DRI researchers examined more than 500 watersheds across the country and found that increased winter temperatures are driving more extreme fluctuations in streamflow
Climate change is here, and scientists continue to discover new ways that the world around us is changing. In a new study published in the May issue of the Journal of Hydrology, DRI researchers show that altered weather patterns are impacting stream flows across the country, with implications for flooding, drought, and ecosystems.
Led by Abhinav Gupta, Ph.D., a Maki postdoctoral fellow at DRI, the research examined how day to day variations in streamflow changed in more than 500 watersheds in the U.S. between 1980 and 2013. They found that increased winter temperatures have driven the changes, with impacts varying due to local climate and amongst snow and rain-dominated watersheds. This information is important, the researchers say, for helping water managers adapt to climate change’s impacts.
“We wanted to understand how climate change has impacted the hydrological balance across the U.S. based on the observed data,” Gupta says. “Once we understand how climate change has impacted stream flows in the recent past, we can figure out what kind of changes we might see in the future.”
Streams receive water from a variety of sources, including fast, direct input from rainfall, and groundwater that gradually seeps through springs and soil. To understand how climate change is altering stream flows over time, the authors needed to differentiate between normal variability, like seasonal changes, and longer-term trends. To do this, they broke down stream inputs into events that occur at different timescales, like hourly and daily (rainfall), vs monthly and annual (groundwater). Then, they looked at trends for each timescale to see how they changed over time.

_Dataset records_
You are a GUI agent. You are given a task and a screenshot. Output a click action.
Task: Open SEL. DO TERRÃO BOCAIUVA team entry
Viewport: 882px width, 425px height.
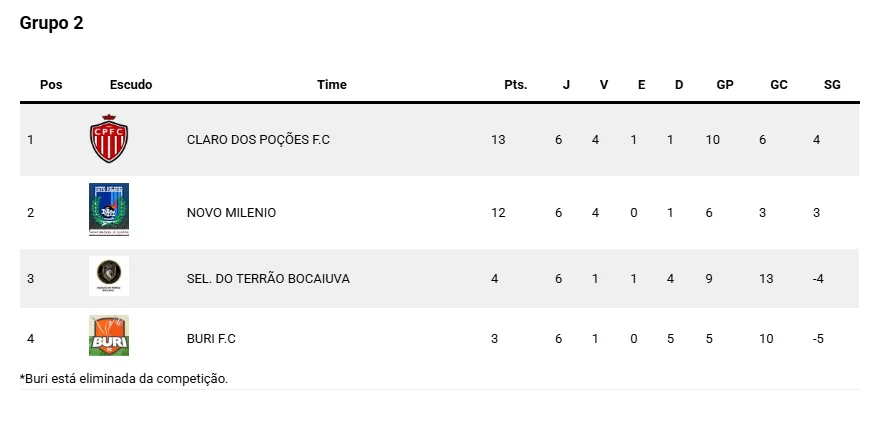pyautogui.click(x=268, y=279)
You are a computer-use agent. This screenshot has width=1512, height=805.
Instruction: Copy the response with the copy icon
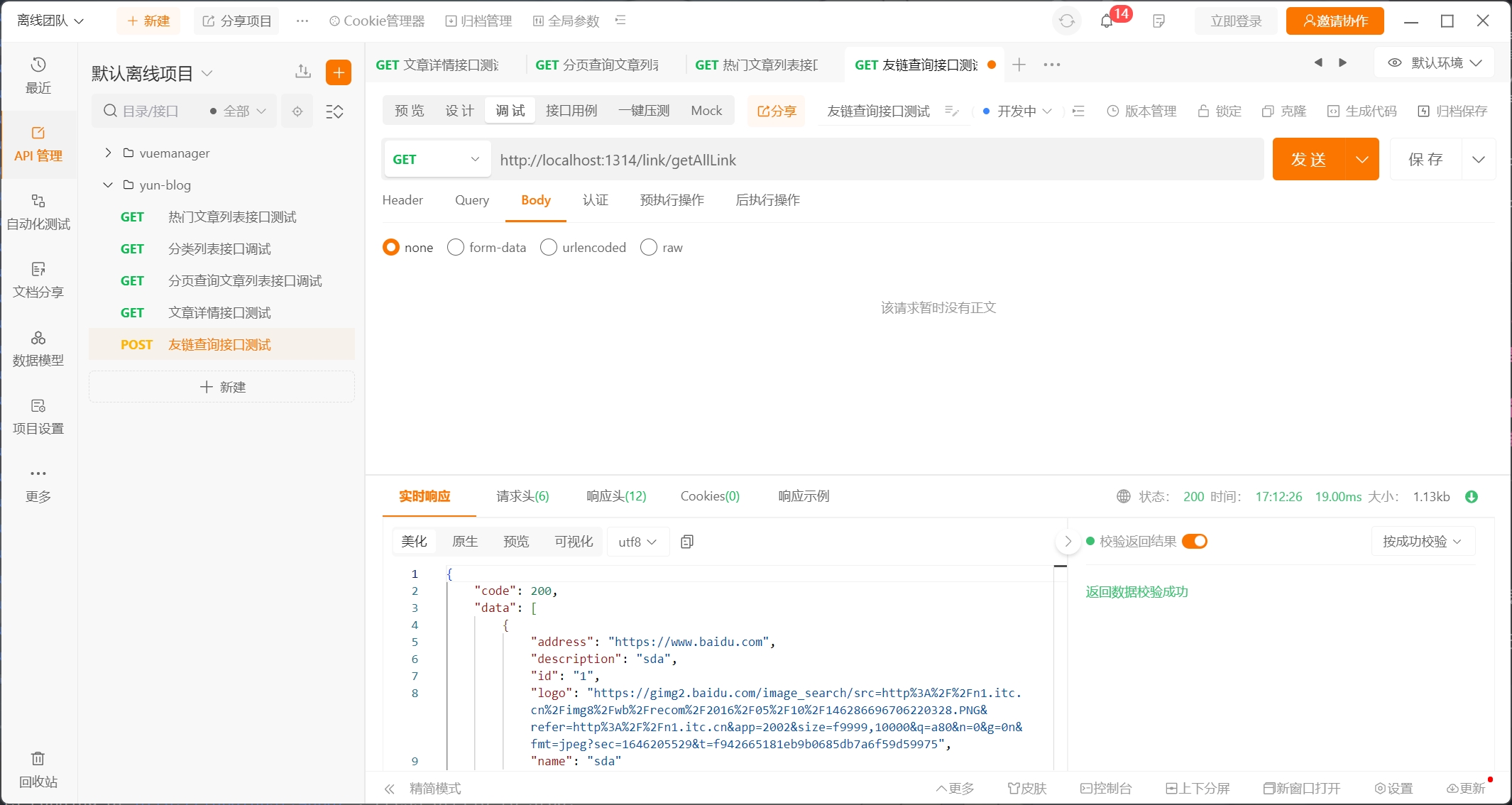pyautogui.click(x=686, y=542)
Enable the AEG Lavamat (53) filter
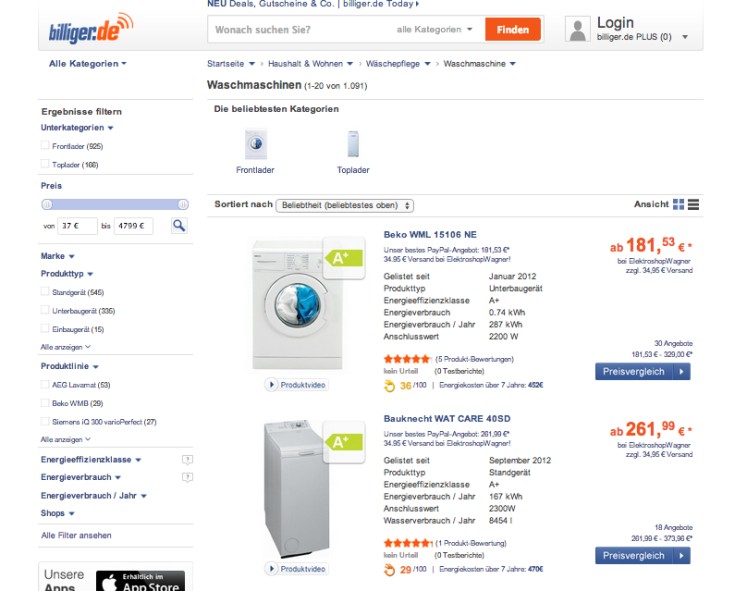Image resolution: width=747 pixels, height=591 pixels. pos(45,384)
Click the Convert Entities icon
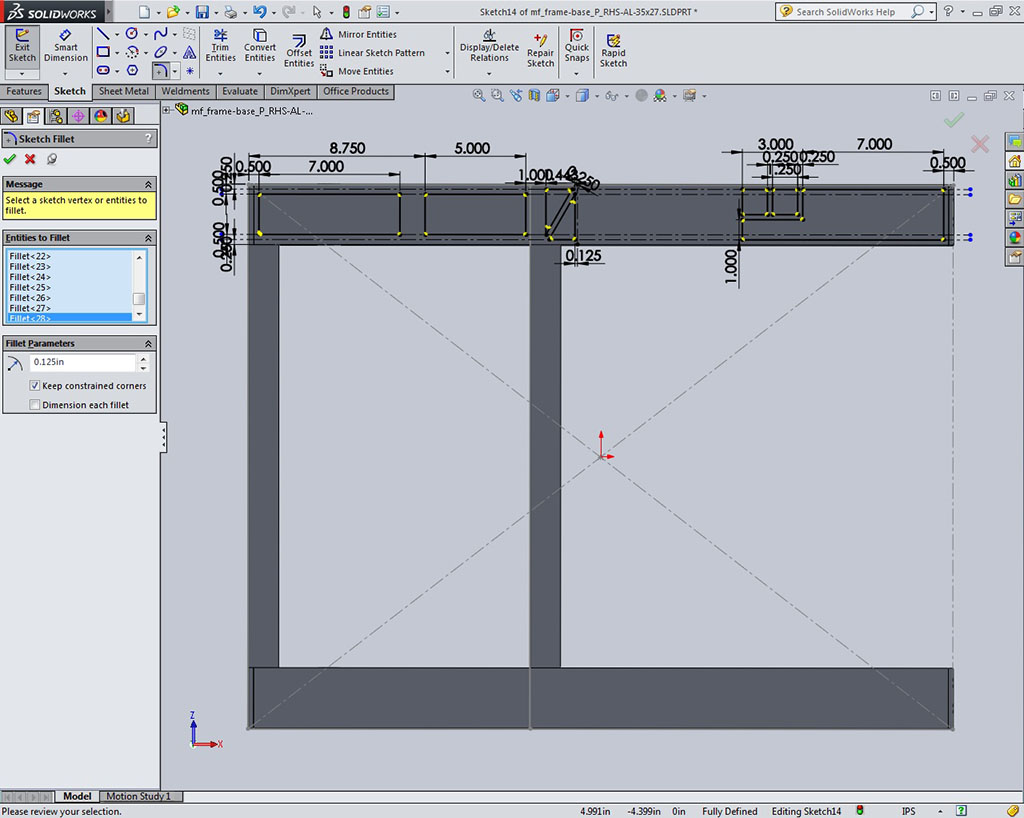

==

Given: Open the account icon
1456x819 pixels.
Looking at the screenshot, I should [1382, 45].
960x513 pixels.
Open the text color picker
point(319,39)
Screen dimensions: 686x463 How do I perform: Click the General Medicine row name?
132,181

_Given problem 1_
Copy out the entire streamflow article word for word.
_Given problem 2_
In the dataset records, take the line with "Enable the AEG Lavamat (53) filter" and every line after it through the line with "Click the Convert Entities icon", and give them back with "filter" switched to "option" and nothing else altered. Leave the pictures out.

_Output 1_
DRI researchers examined more than 500 watersheds across the country and found that increased winter temperatures are driving more extreme fluctuations in streamflow
Climate change is here, and scientists continue to discover new ways that the world around us is changing. In a new study published in the May issue of the Journal of Hydrology, DRI researchers show that altered weather patterns are impacting stream flows across the country, with implications for flooding, drought, and ecosystems.
Led by Abhinav Gupta, Ph.D., a Maki postdoctoral fellow at DRI, the research examined how day to day variations in streamflow changed in more than 500 watersheds in the U.S. between 1980 and 2013. They found that increased winter temperatures have driven the changes, with impacts varying due to local climate and amongst snow and rain-dominated watersheds. This information is important, the researchers say, for helping water managers adapt to climate change’s impacts.
“We wanted to understand how climate change has impacted the hydrological balance across the U.S. based on the observed data,” Gupta says. “Once we understand how climate change has impacted stream flows in the recent past, we can figure out what kind of changes we might see in the future.”
Streams receive water from a variety of sources, including fast, direct input from rainfall, and groundwater that gradually seeps through springs and soil. To understand how climate change is altering stream flows over time, the authors needed to differentiate between normal variability, like seasonal changes, and longer-term trends. To do this, they broke down stream inputs into events that occur at different timescales, like hourly and daily (rainfall), vs monthly and annual (groundwater). Then, they looked at trends for each timescale to see how they changed over time.

_Output 2_
Enable the AEG Lavamat (53) option
Image resolution: width=747 pixels, height=591 pixels. pos(45,384)
Click the Convert Entities icon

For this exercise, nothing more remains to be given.